Last week I wrote about the threat of terrorism. The terror threat in the UK has since been raised to severe, which means that an attack is highly likely. With the serious effects of the pandemic still being felt, civil unrest in the United States during an acrimonious election, and the suggestion that the UK public’s willingness to submit to the rules of lockdown is being tested, society seems in flux. At this precise time, security is perhaps more important than ever. But it must be implemented correctly; which makes the placement of barriers around student accommodation blocks in Manchester a spectacular own goal.
Don’t fence them in
You will no doubt have seen pictures like the one above in the news. These barriers were placed around student accommodation in Manchester to discourage people from mixing. They were met with anger by the many first year students who have already had to deal with confinement to their rooms as a result of the pandemic.
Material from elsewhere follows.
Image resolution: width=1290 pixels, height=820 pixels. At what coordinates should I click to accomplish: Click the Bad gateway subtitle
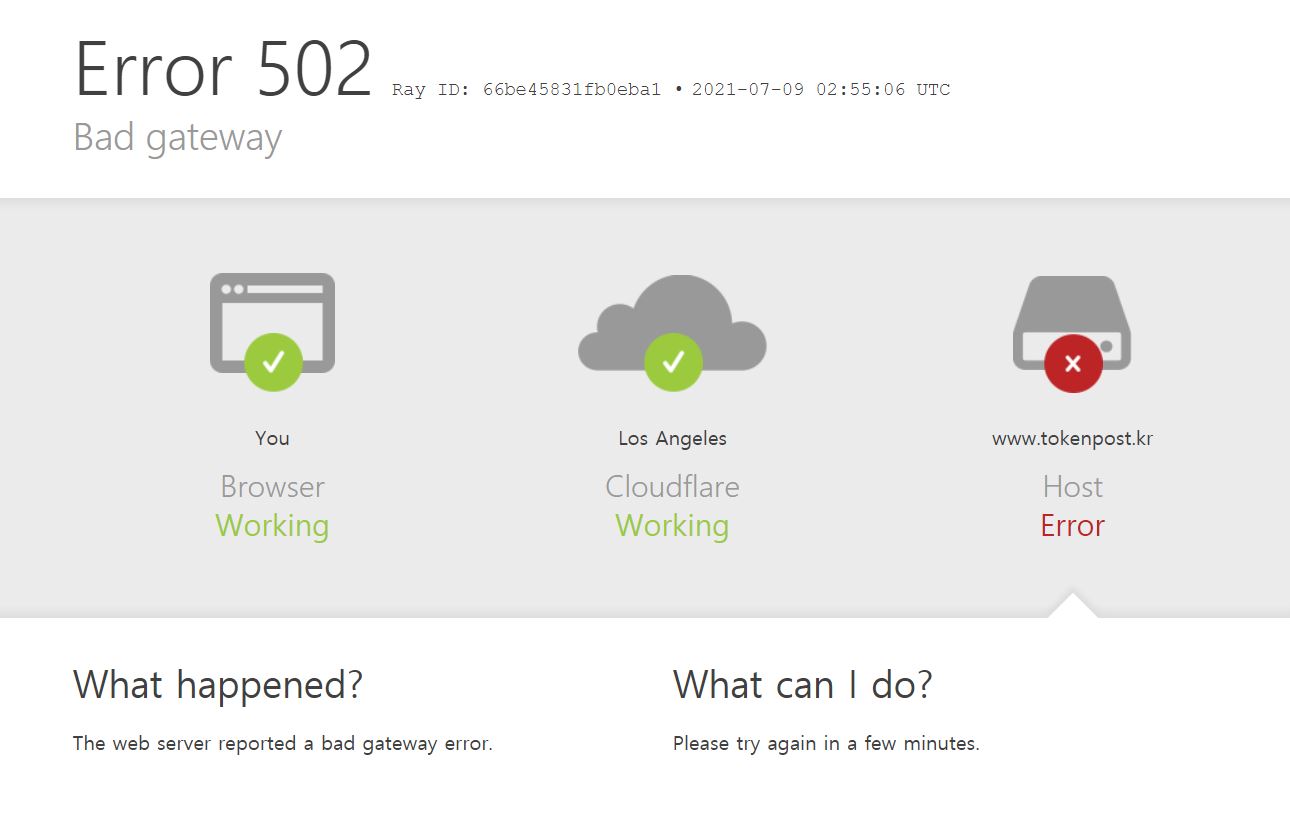click(x=178, y=138)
The University has since removed the barriers and apologised. But is this how we want to control security? What are we concerned about, and what are we trying to address when we put barriers up?
One of the key aspects of security, and access control in particular, is that it must be as seamless as possible. Normally, access control is used within a working environment to maintain the integrity and security of a building, whilst at the same time having a minimal impact on the flow of those people who have legitimate purpose gaining access to the building. Putting up fences is quite the opposite.
A better solution
Cost and speed of implementation may have been a consideration in this particular circumstance, but one would assume rightly or wrongly that the student halls already have access control – as most do – and they would probably already have cameras. So it would have been perhaps cheaper, less intrusive and certainly more effective to overlay video analytics on the cameras and integrate them with the access control system to monitor access to the site. This would also allow the identification of those few that break the rules regarding movement, instead of locking in an entire body of students.
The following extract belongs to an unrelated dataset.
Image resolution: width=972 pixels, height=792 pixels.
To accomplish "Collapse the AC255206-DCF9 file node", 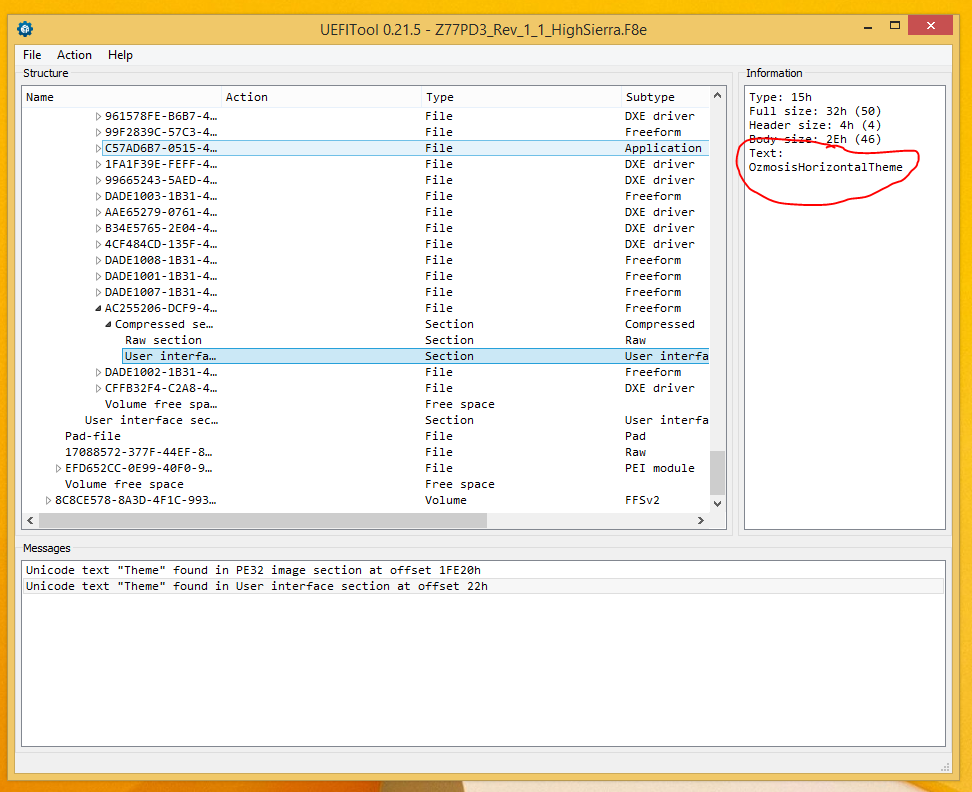I will click(98, 308).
It’s good to see that the University has responded positively and removed the fences. It will increase security patrols instead. But is even this solution an efficient and cost effective means of managing the site? We don’t know if they have done a cost / benefit analysis and have come to the conclusion that it is. But I have talked at length at the great savings and efficiencies that come from repurposing existing security equipment to provide greater value, and this would appear to be a classic opportunity.
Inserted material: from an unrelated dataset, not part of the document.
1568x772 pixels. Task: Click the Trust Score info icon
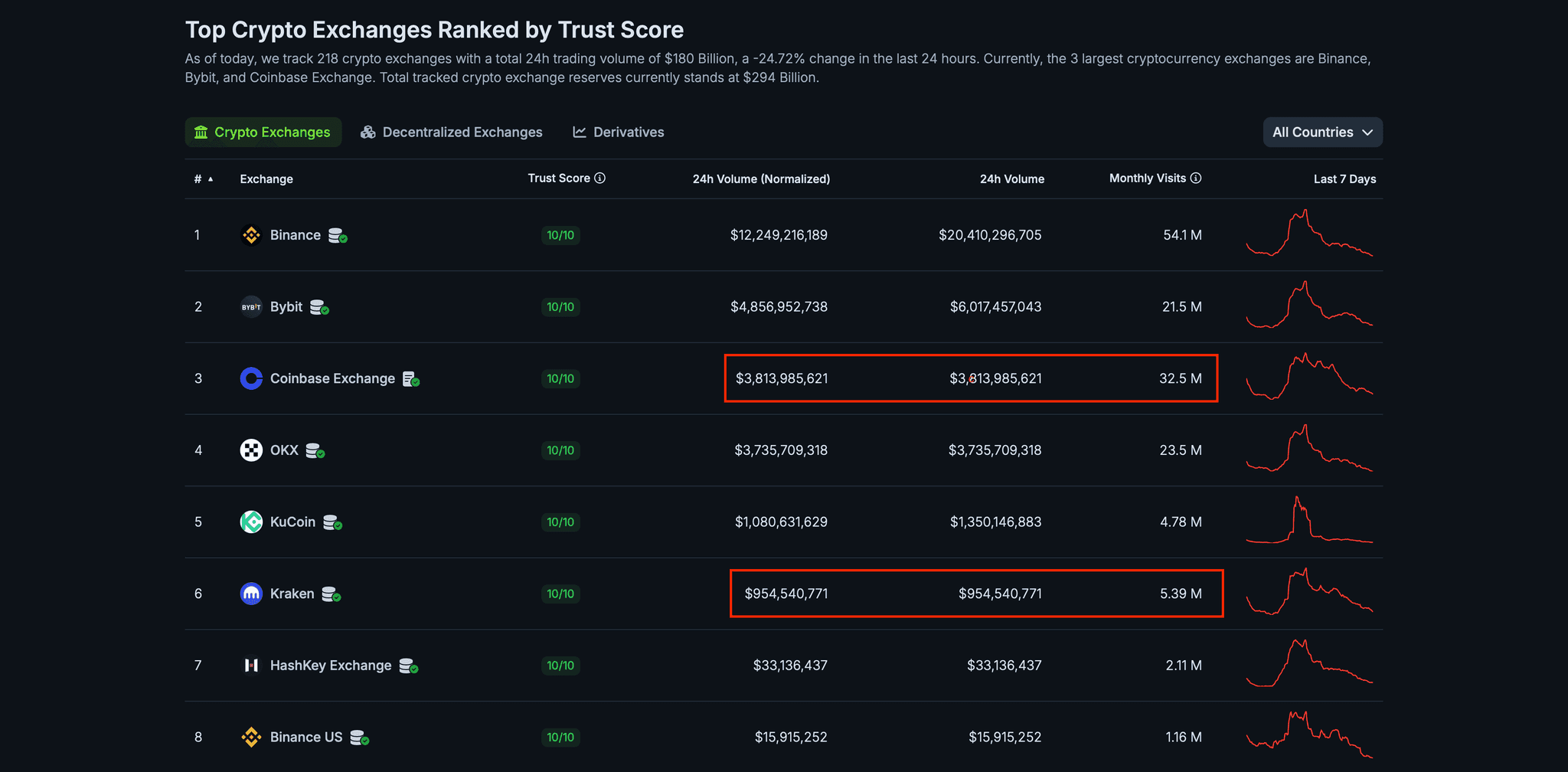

As was shown in the survey I ran a few weeks ago, the vast majority of people are supportive of technology being used help keep them on the straight and narrow, reminding them when they are entering or leaving a place affected by lockdown rules. Ultimately, do we educate and trust people and use technology as a supporting tool, or do we go in heavy-handed and put up fences to be patrolled by security guards?
This points to the megatrends in security that the United States’ Security Industry Association revealed recently. All point to the additional value that repurposing security technology can bring. They harness the power of the cloud, and security as a service.
Myself and my colleagues have addressed each and every one of these topics over the past few months, in the blogs linked to below, and in magazine articles. Reliance High-Tech has been a standard bearer for each of these and will continue to champion the technology that is driving these trends. The wider security industry must engage with them if it is to prosper.
You won’t perhaps be surprised to learn that fencing is not featured!